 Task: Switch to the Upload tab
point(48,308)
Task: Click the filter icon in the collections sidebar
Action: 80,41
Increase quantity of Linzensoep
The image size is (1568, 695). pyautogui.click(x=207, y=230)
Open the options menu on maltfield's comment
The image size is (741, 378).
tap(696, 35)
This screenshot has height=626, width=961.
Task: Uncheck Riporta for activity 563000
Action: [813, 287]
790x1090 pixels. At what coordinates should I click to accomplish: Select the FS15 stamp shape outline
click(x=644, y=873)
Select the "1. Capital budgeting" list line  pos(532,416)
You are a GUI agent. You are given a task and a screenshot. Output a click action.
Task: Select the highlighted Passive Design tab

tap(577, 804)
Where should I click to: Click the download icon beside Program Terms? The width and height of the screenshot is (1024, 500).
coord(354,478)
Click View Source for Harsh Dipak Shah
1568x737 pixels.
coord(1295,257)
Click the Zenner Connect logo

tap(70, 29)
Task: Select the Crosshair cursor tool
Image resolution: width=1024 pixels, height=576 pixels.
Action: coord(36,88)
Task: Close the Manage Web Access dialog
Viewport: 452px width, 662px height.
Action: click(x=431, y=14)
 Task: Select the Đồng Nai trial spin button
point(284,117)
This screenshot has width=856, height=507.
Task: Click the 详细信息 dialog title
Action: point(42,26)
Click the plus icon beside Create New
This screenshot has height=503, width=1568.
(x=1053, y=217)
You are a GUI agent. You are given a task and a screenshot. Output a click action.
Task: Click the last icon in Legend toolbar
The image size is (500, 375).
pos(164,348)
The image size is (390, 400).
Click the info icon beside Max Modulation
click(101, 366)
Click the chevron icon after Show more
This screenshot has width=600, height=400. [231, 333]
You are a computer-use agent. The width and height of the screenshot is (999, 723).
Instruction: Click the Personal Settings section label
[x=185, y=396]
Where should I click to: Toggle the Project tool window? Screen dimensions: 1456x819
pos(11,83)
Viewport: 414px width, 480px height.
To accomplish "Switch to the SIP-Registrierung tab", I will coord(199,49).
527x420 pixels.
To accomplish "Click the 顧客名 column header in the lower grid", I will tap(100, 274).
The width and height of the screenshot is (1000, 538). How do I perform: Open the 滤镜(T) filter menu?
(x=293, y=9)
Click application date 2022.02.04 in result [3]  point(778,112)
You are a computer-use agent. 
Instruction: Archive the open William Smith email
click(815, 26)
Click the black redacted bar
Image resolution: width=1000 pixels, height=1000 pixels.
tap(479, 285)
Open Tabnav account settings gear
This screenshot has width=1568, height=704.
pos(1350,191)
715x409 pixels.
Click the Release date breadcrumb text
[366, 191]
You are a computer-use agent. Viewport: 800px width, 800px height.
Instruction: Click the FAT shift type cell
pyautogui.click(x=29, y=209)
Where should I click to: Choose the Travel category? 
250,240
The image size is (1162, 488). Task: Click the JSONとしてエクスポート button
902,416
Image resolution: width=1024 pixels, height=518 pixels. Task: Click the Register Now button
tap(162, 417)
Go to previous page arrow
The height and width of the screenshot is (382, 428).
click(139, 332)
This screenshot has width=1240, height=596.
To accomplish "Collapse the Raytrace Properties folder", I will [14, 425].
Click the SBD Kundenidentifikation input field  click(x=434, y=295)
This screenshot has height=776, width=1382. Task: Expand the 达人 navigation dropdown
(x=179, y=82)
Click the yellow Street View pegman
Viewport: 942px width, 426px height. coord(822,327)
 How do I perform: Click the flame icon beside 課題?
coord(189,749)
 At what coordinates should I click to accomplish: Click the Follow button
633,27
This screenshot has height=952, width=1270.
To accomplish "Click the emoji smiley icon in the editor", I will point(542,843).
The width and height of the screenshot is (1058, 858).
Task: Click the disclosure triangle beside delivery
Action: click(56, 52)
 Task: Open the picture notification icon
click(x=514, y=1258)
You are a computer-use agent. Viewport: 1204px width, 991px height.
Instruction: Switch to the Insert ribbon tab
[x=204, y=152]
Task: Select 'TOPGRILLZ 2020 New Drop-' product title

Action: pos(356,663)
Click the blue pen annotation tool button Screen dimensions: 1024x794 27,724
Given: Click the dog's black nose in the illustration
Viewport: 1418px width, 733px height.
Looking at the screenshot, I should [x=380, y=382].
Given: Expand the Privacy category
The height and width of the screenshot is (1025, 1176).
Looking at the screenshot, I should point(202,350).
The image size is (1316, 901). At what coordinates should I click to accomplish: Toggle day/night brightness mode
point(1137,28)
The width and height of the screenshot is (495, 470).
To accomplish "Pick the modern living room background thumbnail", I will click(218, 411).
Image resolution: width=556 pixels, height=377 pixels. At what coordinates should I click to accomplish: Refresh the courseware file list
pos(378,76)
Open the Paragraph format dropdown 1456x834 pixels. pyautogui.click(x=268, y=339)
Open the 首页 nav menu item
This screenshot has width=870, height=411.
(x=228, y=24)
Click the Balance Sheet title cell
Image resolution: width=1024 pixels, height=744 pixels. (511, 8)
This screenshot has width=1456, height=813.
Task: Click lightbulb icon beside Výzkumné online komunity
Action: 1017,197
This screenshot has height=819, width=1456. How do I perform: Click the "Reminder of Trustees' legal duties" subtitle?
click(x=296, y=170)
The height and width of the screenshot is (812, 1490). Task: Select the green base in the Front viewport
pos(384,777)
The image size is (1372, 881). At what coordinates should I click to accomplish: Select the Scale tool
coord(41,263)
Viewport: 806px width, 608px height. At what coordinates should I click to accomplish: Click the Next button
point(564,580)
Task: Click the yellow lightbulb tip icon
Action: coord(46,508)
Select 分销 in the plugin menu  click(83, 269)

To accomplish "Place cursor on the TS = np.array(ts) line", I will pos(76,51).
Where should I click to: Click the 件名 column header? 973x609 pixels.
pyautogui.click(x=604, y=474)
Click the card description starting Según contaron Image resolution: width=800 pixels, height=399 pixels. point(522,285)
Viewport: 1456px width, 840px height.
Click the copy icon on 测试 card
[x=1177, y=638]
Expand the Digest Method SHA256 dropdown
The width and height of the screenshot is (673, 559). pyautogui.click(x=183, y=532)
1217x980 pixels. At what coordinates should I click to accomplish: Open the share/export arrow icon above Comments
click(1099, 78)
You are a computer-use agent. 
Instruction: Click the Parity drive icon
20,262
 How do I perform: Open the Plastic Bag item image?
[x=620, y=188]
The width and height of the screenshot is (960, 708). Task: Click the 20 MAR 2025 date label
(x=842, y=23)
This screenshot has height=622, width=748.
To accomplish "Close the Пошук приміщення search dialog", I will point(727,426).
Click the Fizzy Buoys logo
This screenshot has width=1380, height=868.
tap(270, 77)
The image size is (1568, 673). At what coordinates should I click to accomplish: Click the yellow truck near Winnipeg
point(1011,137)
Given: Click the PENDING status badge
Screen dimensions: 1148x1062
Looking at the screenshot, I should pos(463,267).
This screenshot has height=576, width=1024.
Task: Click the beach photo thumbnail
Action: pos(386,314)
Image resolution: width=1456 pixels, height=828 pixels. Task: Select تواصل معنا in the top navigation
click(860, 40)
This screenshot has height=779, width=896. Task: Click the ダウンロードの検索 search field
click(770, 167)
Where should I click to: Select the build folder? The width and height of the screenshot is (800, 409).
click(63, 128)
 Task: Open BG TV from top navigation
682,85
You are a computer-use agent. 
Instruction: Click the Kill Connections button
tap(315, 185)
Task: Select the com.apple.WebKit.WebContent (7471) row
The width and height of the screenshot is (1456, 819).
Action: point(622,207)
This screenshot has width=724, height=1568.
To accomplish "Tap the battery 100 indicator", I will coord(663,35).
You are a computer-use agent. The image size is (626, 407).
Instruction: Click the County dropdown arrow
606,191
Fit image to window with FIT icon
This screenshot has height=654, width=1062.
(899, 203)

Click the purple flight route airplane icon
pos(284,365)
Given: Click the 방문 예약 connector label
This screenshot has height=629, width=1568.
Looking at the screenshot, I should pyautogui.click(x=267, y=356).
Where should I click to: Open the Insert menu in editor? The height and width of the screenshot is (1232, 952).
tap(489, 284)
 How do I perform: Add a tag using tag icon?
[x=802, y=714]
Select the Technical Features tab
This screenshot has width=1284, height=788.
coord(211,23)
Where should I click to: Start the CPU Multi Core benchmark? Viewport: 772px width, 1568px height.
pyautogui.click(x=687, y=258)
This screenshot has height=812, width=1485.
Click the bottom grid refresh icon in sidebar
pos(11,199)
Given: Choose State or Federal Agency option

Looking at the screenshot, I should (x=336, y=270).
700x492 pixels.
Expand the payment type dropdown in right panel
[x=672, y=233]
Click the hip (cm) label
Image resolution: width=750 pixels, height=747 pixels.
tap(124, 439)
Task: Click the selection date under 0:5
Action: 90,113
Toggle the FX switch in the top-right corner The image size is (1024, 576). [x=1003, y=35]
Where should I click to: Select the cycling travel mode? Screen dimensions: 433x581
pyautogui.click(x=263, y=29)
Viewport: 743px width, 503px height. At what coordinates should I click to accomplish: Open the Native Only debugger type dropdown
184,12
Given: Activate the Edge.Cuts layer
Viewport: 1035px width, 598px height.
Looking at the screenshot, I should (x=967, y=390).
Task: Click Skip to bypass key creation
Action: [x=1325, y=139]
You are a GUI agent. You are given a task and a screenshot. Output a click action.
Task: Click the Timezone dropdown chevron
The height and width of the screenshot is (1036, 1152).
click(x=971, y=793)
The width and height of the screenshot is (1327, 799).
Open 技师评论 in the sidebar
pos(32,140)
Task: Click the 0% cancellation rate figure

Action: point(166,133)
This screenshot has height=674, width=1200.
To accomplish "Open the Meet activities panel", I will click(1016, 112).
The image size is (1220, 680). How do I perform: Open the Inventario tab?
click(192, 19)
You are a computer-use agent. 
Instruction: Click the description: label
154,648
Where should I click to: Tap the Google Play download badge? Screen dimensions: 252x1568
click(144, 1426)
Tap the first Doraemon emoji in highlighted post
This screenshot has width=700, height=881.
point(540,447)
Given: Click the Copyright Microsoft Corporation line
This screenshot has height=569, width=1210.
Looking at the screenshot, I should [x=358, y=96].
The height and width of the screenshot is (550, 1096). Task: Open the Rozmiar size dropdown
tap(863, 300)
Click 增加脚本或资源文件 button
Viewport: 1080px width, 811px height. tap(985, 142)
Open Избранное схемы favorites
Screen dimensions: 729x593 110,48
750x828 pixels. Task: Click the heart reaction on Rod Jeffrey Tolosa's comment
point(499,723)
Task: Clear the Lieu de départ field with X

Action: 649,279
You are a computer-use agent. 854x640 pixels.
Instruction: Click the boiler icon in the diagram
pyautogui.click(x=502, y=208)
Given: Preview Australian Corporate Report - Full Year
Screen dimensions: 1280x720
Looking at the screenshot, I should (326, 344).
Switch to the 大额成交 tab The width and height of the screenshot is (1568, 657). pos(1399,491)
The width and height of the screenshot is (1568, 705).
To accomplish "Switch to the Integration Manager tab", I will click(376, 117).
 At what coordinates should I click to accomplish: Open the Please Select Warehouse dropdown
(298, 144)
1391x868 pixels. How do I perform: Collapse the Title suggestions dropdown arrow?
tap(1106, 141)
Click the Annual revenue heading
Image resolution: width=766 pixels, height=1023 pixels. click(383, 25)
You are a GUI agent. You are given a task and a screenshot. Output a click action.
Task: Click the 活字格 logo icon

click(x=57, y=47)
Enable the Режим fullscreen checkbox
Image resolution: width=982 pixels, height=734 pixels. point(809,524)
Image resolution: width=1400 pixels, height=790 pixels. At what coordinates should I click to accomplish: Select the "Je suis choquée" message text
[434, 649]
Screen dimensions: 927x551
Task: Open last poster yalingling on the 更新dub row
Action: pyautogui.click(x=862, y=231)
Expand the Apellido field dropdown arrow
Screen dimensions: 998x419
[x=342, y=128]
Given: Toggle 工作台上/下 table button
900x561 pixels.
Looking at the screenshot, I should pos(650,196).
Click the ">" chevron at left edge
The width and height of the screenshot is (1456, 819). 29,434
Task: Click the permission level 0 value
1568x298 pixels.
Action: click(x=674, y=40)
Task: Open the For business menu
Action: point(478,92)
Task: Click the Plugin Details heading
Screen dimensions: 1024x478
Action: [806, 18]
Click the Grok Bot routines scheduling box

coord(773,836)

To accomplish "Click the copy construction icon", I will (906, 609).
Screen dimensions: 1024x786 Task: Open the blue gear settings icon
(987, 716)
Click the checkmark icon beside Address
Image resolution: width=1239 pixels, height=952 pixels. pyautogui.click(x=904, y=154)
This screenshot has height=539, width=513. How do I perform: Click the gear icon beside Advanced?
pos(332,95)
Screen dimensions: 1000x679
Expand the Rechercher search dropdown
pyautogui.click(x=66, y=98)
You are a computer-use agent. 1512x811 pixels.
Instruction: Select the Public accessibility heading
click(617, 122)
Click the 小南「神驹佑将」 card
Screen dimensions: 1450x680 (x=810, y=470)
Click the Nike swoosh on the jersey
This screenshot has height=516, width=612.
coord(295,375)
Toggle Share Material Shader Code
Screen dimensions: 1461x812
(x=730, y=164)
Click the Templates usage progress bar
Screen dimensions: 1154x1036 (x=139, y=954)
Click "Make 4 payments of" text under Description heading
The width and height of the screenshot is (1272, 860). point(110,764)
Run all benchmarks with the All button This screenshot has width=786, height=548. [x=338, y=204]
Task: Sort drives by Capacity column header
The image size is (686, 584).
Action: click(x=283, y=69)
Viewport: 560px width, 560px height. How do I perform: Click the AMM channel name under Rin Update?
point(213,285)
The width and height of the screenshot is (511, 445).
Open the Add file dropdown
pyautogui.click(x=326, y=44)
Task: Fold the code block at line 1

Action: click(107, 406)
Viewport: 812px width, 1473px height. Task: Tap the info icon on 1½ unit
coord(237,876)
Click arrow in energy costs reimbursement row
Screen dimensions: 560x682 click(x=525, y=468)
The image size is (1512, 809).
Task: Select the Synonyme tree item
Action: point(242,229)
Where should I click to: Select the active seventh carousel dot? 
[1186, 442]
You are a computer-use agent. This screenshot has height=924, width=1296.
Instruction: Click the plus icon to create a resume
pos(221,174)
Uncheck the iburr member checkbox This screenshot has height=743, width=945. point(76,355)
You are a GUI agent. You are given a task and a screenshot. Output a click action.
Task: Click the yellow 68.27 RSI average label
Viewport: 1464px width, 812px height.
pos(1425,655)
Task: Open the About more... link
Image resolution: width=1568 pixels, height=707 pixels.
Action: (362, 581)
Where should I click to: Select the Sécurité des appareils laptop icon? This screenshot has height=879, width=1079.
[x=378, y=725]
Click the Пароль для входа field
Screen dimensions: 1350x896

» WHAT IS BEING ASKED: Reproduce the listing without changes, from the line containing "700x492 pixels." through the line containing "click(192, 19)", including both of those lines.

» FULL SOLUTION:
700x492 pixels.
Expand the payment type dropdown in right panel
[x=672, y=233]
Click the hip (cm) label
Image resolution: width=750 pixels, height=747 pixels.
tap(124, 439)
Task: Click the selection date under 0:5
Action: 90,113
Toggle the FX switch in the top-right corner The image size is (1024, 576). [x=1003, y=35]
Where should I click to: Select the cycling travel mode? Screen dimensions: 433x581
pyautogui.click(x=263, y=29)
Viewport: 743px width, 503px height. At what coordinates should I click to accomplish: Open the Native Only debugger type dropdown
184,12
Given: Activate the Edge.Cuts layer
Viewport: 1035px width, 598px height.
Looking at the screenshot, I should (x=967, y=390).
Task: Click Skip to bypass key creation
Action: [x=1325, y=139]
You are a GUI agent. You are given a task and a screenshot. Output a click action.
Task: Click the Timezone dropdown chevron
The height and width of the screenshot is (1036, 1152).
click(x=971, y=793)
The width and height of the screenshot is (1327, 799).
Open 技师评论 in the sidebar
pos(32,140)
Task: Click the 0% cancellation rate figure

Action: point(166,133)
This screenshot has height=674, width=1200.
To accomplish "Open the Meet activities panel", I will click(1016, 112).
The image size is (1220, 680). How do I perform: Open the Inventario tab?
click(192, 19)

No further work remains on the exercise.